Also in 2005, before the completion in 2006 of her PhD at the Paris École des Hautes Etudes en Sciences Sociales (EHESS), Timby was appointed Director of Collections at the Musée Nicéphore Niépce in Chalon-sur-Saône, France which houses the archive of devices and objects once belonging to the inventor of photography as well as nearly three million images from all photographic processes.
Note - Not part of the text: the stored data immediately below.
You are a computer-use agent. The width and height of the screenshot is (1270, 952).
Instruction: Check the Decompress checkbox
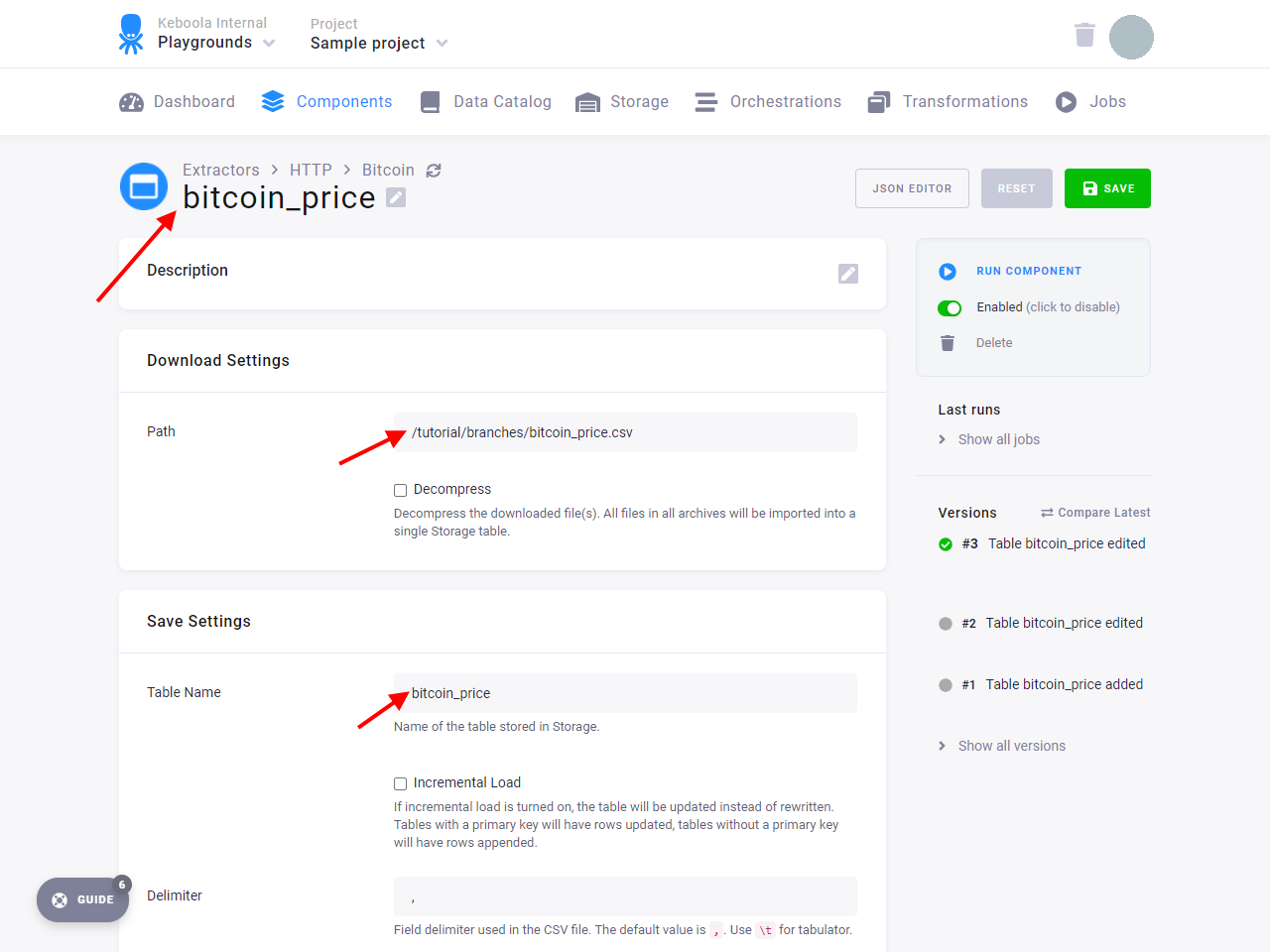[401, 490]
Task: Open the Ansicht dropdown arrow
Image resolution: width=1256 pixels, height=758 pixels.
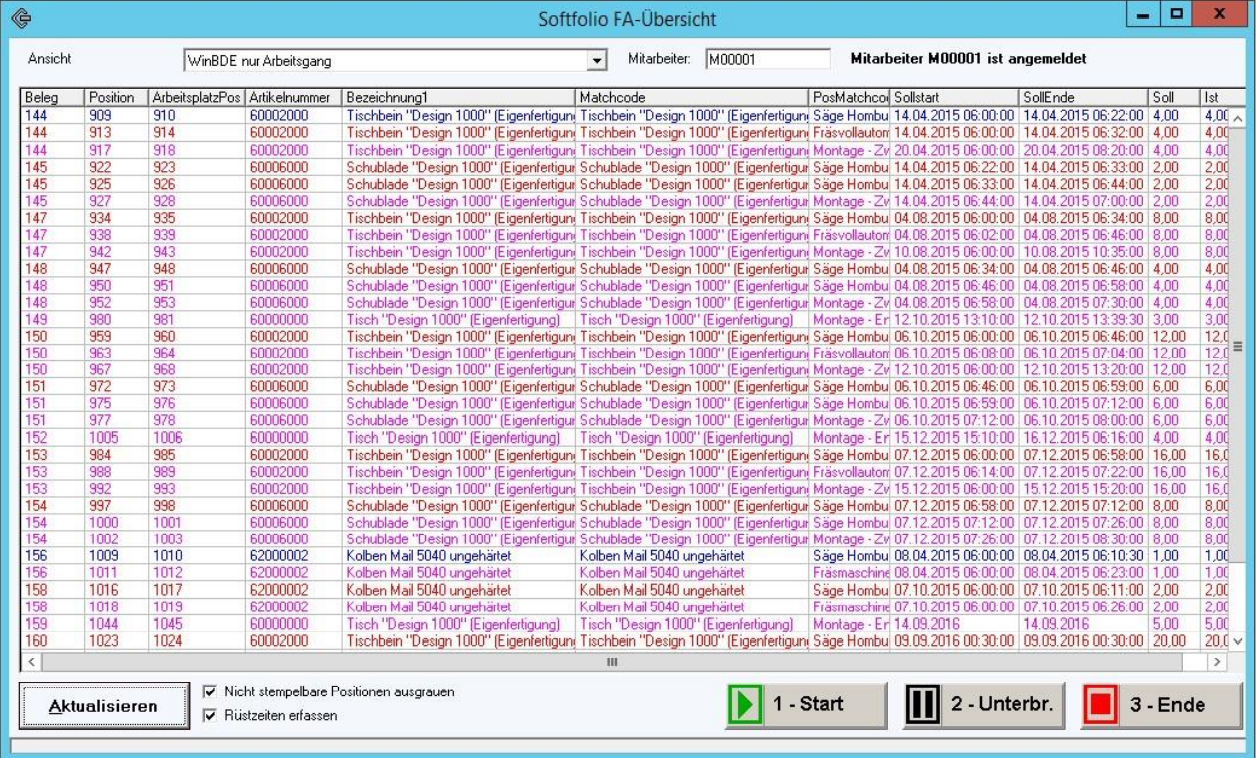Action: click(598, 61)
There, her work included curating "Sous un beau ciel bleu: un siècle de couleurs et de photographie" (June 17–October 1, 2006), augmenting the second strand of her research interests, colour photography, into the technological, aesthetic, and social history in which she has since pursued investigations alongside stereoscopy. Timby's other projects at the Musée Nicéphore Niépce included designing and implementing new permanent exhibition spaces structured around a rotating series of mini-exhibits, thus continuing her informed engagement with a broad audience.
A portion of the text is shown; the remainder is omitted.